### DATA TO PROCESS
-=-=-=-=-

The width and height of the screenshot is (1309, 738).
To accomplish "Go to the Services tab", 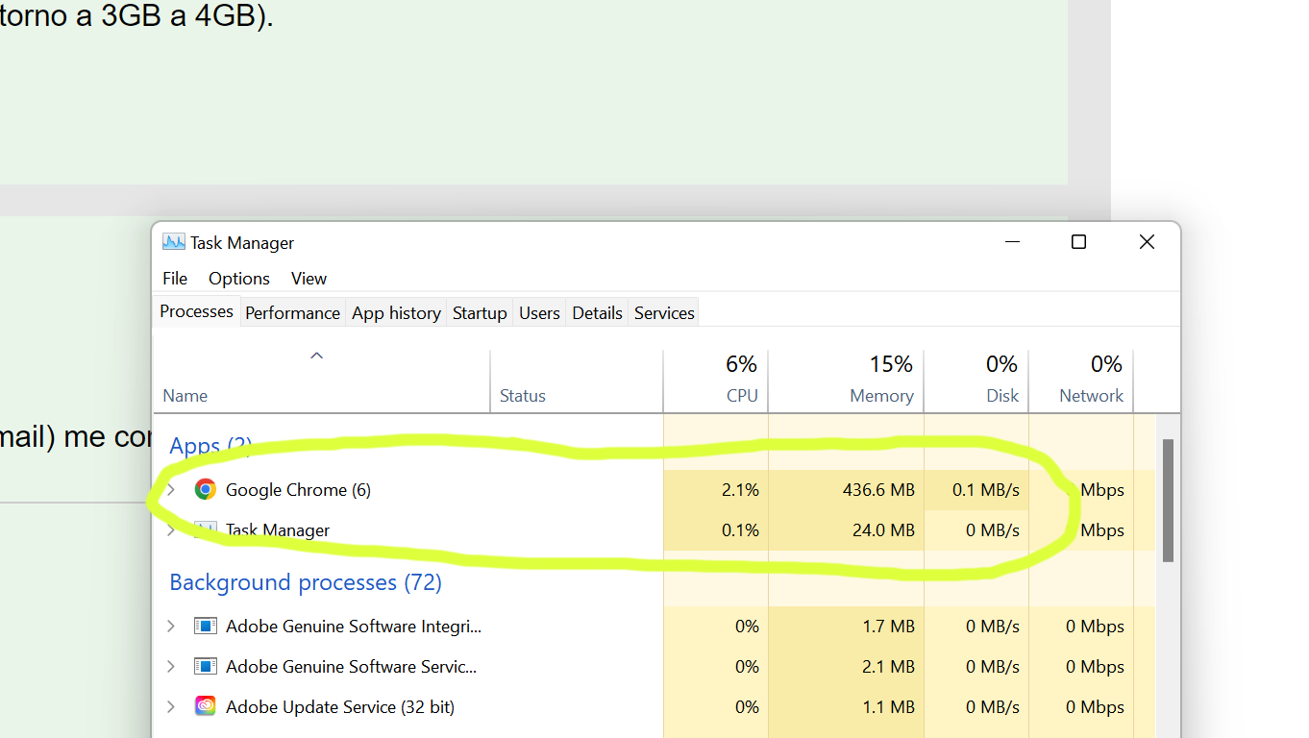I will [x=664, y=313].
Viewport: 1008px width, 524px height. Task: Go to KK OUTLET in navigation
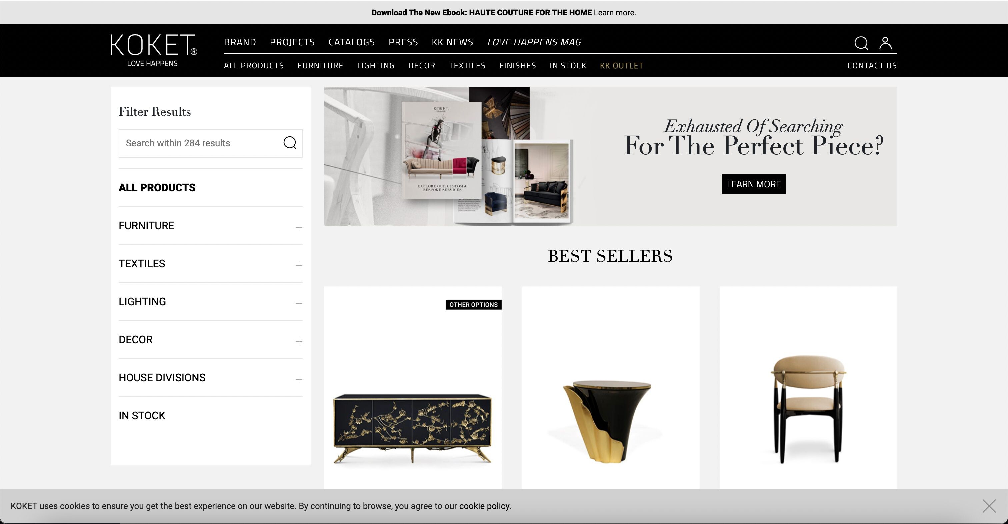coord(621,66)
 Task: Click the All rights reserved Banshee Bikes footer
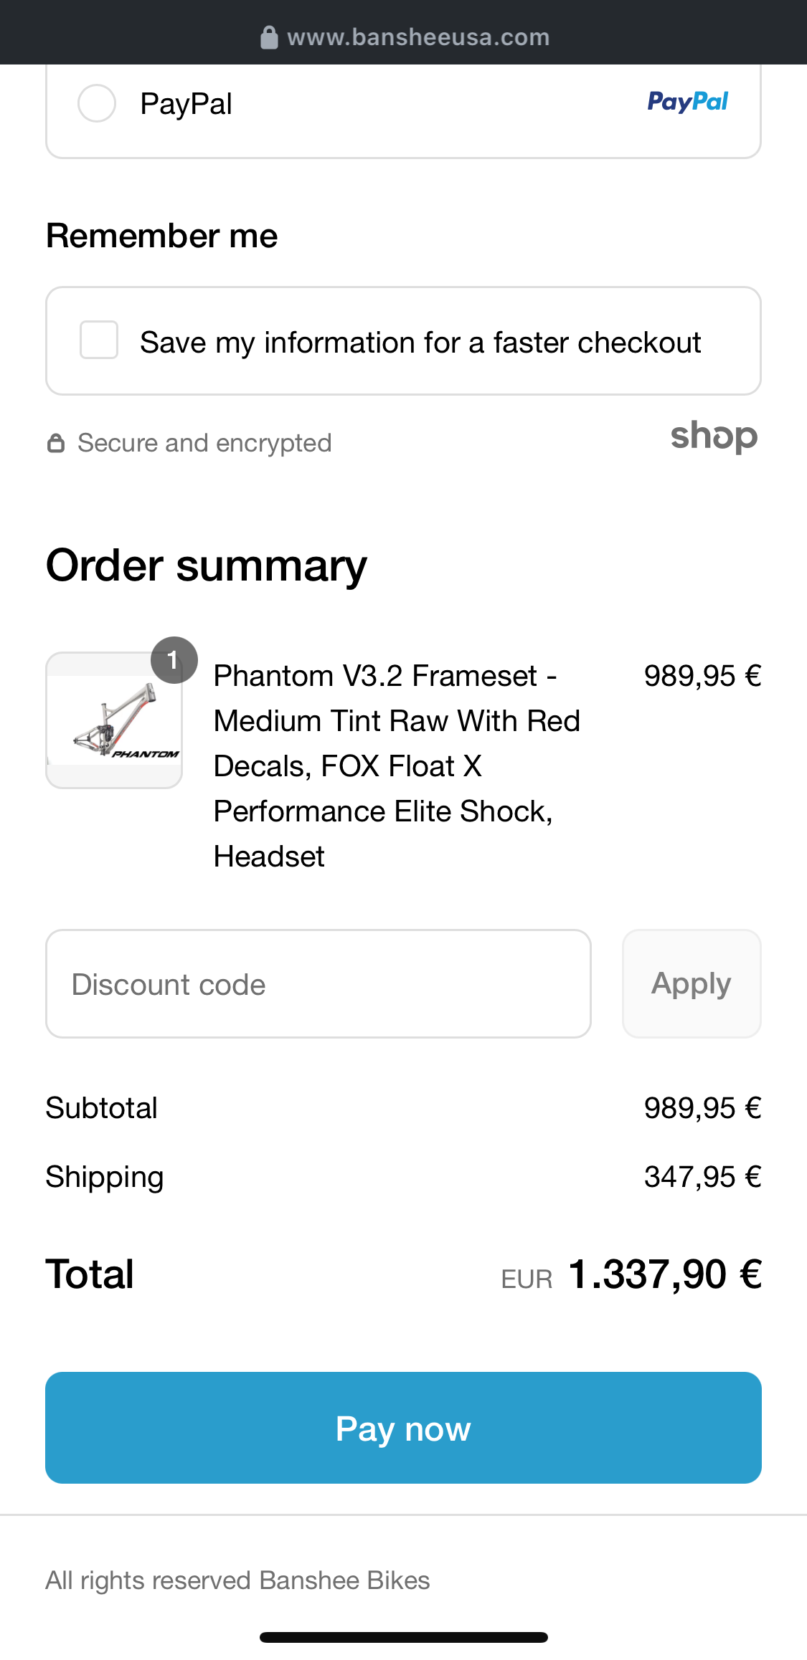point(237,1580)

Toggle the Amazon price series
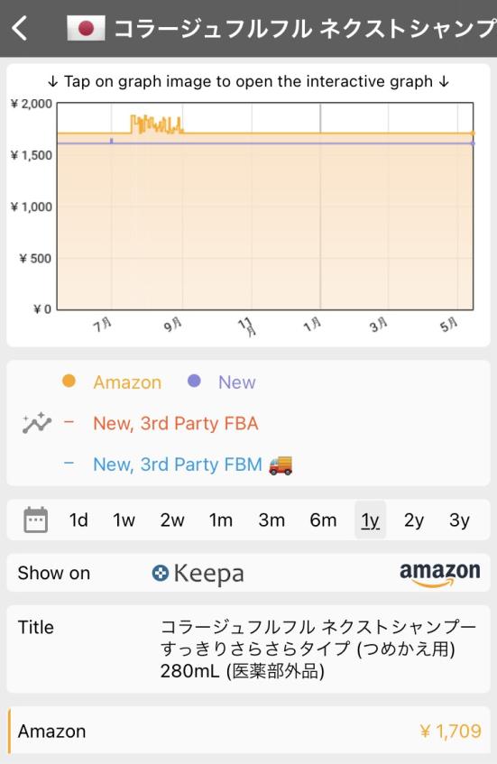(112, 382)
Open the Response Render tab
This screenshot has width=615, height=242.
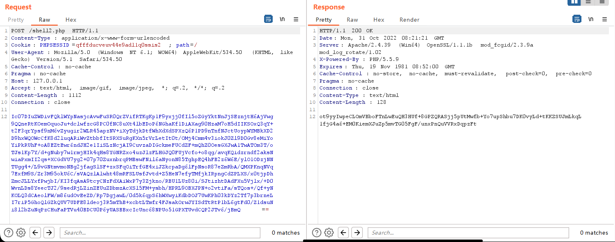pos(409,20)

-=-=-=-=-

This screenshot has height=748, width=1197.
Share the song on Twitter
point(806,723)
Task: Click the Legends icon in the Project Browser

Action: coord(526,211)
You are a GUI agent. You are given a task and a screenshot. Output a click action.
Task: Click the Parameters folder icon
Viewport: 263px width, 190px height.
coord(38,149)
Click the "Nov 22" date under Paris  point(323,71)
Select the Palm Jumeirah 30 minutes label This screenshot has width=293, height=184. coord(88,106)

-=-=-=-=-

### PROMPT
Everything above from the line containing "This screenshot has height=748, width=1197." down to the line containing "Select the Palm" is to be transcribed exactly, with both of those lines included and nothing else added.

### ANSWER SECTION
This screenshot has height=748, width=1197.
Share the song on Twitter
point(806,723)
Task: Click the Legends icon in the Project Browser

Action: coord(526,211)
You are a GUI agent. You are given a task and a screenshot. Output a click action.
Task: Click the Parameters folder icon
Viewport: 263px width, 190px height.
coord(38,149)
Click the "Nov 22" date under Paris  point(323,71)
Select the Palm Jumeirah 30 minutes label This screenshot has width=293, height=184. coord(88,106)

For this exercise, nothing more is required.